Non è finita. Le imprese offrono anche un’altra sponda al governo, quella per la ricalibrazione delle spese legate al Piano, anche e non solo alla luce dei costi delle opere. “Sul Pnrr, però, nel periodo 2020-2022, gli interventi finanziati sono stati solo 17,7 miliardi sui 24,5 previsti, risultato però dell’ampia revisione che rispetto al Def 2021 aveva dimezzato le previsioni di spesa. Ora il governo ha avviato le interlocuzioni per rimodulare alcuni progetti al fine di accelerarne l’attuazione, anche a seguito dell’approvazione di RePowerEU. Per Confindustria, alcune modifiche al Piano sono senz’altro necessarie, ma non dovranno minarne l’ambizione”.
DUE AMNESIE DI GOVERNO
Attenzione però, non è tutto rose e fiori. Ci sono due vuoti nel Def, che Confindustria vorrebbe colmare. Per esempio, nel Documento di economia e finanza “non si fa riferimento a plastic tax e sugar tax, introdotte nel 2020 e mai divenute operative per le loro gravi criticità, la cui entrata in vigore è prevista per gennaio 2024. Confindustria considera prioritaria la loro soppressione visto che non hanno nessuna finalità ambientale e non presentano alcuna motivazione per la salute”.
E ancora, in tema di garanzie pubbliche (quelle previste per i finanziamenti alle aziende), il Def “non contiene indicazioni chiare e convincenti.

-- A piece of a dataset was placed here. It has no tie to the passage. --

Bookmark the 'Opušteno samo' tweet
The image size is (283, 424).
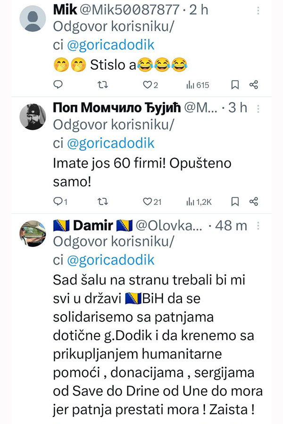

Ferma la necessità di delineare un graduale percorso di rientro dal supporto rafforzato previsto per la crisi pandemica e quella energetica, riteniamo, soprattutto alla luce delle condizioni attuali e prospettiche di accesso al credito, che il Fondo di Garanzia per le pmi debba essere rafforzato, sia prevedendo la gratuità di accesso allo strumento, sia innalzando l’importo massimo garantito ed estendendo la platea dei beneficiari alle mid cap“.